While the new Republican tax legislation is called the Tax Cuts and Jobs Act (TCJA) there will be no tax cuts for folks divorcing in 2018 and the message is hurry up!
What is new in the TCJA?
Before the new legislation, divorces that included alimony, income payments from one spouse to another, were tax deductible to the person paying the alimony and taxable to the recipient. Under the new legislation this deduction is eliminated and the payment to the soon to be ex spouse is no longer taxable. why hurry? Only agreements signed and approved by December 31, 2018 will retain the old tax characterization.
Why does this matter?
Suppose Harry pays Sally $5,000 per month in alimony. Sally get $5,000 in income but must declare it on her tax return because it’s treated as taxable income to her. If Sally is in a 24% tax bracket she will keep $3800. Let’s assume that Harry is in a highest 2018 tax bracket of 37%, when he pays his alimony to Sally, he gets to deduct it from his taxable income generating tax savings of $1850 so the net cost after taxes is $3150.
So Sally keeps and the $3,800 but it only costs Harry $3150? Harry’s tax savings is footing part of his alimony bill and the IRS doesn’t like it. The new legislation is intended to close this loophole.
The New Tax Law and Alimony
The new legislation affects any agreement entered not after December 31, 2018. entered into means approved by the courts, so even if signed before December 31st they are not truly affected until approved. This means most couples should check their jurisdiction to determine lead time to filing. For some, the deadline is coming soon.
Why should you care?
The tax advantages of alimony have made the income portions of a settlement discussions more palatable. Alimony is often necessary, particularly in the transition years immediately following a divorce for that spouse needing time to get on their economic feet. But it is often also the most difficult part of a negotiation.
As we saw above, alimony shifts income from a high tax bracket to a lower one.
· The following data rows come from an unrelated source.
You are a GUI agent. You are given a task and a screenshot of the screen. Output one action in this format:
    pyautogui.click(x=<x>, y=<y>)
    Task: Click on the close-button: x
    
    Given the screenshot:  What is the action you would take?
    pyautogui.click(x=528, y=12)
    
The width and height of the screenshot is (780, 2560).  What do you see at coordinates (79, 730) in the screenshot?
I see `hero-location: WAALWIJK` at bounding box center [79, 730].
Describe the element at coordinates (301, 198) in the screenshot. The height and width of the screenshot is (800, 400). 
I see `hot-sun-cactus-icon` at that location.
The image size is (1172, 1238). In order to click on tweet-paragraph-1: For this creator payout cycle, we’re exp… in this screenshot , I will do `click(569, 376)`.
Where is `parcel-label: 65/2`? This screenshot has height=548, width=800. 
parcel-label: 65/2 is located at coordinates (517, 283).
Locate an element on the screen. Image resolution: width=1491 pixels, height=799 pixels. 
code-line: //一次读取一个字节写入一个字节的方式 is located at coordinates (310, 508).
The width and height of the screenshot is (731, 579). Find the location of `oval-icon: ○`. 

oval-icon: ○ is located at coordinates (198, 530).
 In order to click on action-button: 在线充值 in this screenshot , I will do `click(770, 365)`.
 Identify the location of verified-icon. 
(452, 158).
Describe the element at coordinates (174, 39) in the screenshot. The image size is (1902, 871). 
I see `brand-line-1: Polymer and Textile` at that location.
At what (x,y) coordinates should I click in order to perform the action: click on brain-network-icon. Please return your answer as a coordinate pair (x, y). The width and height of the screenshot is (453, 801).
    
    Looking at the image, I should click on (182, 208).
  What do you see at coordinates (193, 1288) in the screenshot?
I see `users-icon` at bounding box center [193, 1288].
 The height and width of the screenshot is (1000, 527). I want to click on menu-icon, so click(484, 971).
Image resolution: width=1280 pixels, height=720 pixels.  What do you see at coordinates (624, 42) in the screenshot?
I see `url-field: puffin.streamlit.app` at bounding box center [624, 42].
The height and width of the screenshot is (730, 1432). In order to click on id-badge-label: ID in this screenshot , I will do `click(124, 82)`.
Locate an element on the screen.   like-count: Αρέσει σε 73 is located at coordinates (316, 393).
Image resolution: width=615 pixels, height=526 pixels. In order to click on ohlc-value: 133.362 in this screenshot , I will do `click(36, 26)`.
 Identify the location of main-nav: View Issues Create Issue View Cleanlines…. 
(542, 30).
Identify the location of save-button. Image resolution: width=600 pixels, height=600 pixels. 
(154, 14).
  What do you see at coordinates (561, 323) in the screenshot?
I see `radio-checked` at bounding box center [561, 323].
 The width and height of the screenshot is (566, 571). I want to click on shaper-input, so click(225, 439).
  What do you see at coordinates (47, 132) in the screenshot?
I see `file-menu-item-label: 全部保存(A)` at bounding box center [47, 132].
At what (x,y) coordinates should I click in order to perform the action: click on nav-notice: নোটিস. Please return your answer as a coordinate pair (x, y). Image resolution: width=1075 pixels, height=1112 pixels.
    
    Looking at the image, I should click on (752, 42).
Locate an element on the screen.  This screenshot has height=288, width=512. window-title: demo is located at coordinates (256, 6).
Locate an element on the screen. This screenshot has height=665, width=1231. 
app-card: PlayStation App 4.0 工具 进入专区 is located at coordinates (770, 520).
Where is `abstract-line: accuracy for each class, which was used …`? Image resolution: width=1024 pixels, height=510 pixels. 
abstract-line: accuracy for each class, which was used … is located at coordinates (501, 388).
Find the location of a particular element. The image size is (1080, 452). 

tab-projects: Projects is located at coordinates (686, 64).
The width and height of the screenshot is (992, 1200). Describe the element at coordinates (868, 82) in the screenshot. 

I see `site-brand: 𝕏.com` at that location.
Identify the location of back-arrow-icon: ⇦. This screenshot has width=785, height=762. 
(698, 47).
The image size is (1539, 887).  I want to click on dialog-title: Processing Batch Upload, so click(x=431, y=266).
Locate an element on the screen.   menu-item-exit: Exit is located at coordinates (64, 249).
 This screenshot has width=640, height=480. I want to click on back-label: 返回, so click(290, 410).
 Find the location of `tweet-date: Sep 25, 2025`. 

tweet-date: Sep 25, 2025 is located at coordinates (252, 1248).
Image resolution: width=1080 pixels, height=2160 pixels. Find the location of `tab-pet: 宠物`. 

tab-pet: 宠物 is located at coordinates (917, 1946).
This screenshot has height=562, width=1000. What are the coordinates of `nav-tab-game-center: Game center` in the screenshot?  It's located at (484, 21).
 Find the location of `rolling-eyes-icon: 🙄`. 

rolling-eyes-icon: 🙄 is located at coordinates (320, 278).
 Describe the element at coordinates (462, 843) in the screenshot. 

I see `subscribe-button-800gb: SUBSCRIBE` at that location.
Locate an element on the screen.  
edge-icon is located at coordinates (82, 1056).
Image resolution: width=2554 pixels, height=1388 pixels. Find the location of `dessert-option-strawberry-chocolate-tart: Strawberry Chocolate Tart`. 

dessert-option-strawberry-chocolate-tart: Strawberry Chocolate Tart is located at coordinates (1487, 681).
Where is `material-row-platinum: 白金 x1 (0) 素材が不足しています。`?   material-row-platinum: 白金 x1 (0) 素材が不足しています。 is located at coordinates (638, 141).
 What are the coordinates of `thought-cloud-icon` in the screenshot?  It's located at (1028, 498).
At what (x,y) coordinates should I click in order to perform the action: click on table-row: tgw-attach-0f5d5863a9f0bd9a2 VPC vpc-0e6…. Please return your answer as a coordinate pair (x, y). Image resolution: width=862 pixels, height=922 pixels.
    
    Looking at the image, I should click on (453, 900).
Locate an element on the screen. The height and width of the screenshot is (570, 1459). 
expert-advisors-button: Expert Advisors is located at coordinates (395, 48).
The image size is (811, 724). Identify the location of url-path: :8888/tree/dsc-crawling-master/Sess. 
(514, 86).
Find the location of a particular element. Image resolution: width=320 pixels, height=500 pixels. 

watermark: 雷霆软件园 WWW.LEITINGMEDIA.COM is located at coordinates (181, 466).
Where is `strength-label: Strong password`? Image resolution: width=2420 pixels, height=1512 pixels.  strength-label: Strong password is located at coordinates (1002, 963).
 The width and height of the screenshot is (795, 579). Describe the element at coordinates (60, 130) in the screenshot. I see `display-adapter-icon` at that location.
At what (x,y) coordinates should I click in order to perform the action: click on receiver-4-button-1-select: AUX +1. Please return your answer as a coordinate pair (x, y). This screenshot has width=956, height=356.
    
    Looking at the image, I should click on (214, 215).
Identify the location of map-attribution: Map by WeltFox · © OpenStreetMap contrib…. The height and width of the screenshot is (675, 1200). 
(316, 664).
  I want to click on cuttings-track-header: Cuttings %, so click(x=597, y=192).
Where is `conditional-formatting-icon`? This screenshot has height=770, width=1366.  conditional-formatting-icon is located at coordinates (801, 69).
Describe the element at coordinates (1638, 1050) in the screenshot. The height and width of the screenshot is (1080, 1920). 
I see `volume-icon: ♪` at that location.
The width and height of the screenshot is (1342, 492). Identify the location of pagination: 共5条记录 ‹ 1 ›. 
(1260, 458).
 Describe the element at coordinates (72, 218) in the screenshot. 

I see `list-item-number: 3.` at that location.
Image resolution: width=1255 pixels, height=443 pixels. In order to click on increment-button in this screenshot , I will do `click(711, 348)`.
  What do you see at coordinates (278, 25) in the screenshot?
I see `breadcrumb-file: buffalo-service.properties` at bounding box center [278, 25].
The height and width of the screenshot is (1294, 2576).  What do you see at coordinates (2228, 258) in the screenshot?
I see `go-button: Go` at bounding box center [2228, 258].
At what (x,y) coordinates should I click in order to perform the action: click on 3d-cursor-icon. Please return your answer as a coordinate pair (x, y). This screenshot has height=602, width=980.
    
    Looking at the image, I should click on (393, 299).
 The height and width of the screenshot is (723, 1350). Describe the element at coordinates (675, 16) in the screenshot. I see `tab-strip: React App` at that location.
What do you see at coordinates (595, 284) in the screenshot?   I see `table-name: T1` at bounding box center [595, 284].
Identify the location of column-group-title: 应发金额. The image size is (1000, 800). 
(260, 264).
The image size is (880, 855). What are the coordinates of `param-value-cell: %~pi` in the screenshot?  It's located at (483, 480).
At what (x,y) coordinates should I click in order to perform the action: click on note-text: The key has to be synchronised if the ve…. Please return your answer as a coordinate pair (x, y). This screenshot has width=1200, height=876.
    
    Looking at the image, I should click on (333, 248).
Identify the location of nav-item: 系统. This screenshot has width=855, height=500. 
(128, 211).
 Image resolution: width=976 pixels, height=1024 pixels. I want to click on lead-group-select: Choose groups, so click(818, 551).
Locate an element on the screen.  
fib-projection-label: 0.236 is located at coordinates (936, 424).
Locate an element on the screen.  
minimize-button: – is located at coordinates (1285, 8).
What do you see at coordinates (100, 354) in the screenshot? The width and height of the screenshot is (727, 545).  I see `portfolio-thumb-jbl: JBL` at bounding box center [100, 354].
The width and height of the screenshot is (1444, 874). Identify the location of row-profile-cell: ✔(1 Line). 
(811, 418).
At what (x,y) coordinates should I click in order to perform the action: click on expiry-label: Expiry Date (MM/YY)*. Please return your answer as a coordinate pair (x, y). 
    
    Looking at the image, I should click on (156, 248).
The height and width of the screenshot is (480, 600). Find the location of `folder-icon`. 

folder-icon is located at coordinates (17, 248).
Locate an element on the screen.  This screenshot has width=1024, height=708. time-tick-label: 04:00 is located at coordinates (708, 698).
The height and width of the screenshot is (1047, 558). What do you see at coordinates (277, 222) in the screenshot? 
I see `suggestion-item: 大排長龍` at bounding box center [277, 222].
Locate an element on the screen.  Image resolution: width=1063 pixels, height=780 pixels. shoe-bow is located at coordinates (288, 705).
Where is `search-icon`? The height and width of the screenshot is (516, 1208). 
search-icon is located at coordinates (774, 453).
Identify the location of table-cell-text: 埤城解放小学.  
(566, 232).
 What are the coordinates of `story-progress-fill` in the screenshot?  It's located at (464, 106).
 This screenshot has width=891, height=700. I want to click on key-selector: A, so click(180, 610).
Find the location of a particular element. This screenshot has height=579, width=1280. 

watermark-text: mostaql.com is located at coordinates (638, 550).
This may seem unfair to married couples, but those couples already enjoy the benefits of a lower tax bracket in the joint tax bracket. Regardless, new legislation ignores this and removes the tax advantages of alimony. After 2018 alimony a will no longer be that valuable negotiation tool used by attorneys across the country to help settle divorce cases. Couples already in the midst of divorce negotiations should take note. The economics will change dramatically after 2018.
While the date is set to be December 31, 2018, divorce takes time. Delays necessitated by your jurisdiction will have an impact. Be certain that you are aware of requirements like mandatory child impact meetings and state determined cooling off periods and factor them into your time line for filing. Consult with a tax preparer, attorney and/or divorce financial expert to help you understand how the tax law changes may affect your divorce. But if divorce is in your future tick, tock!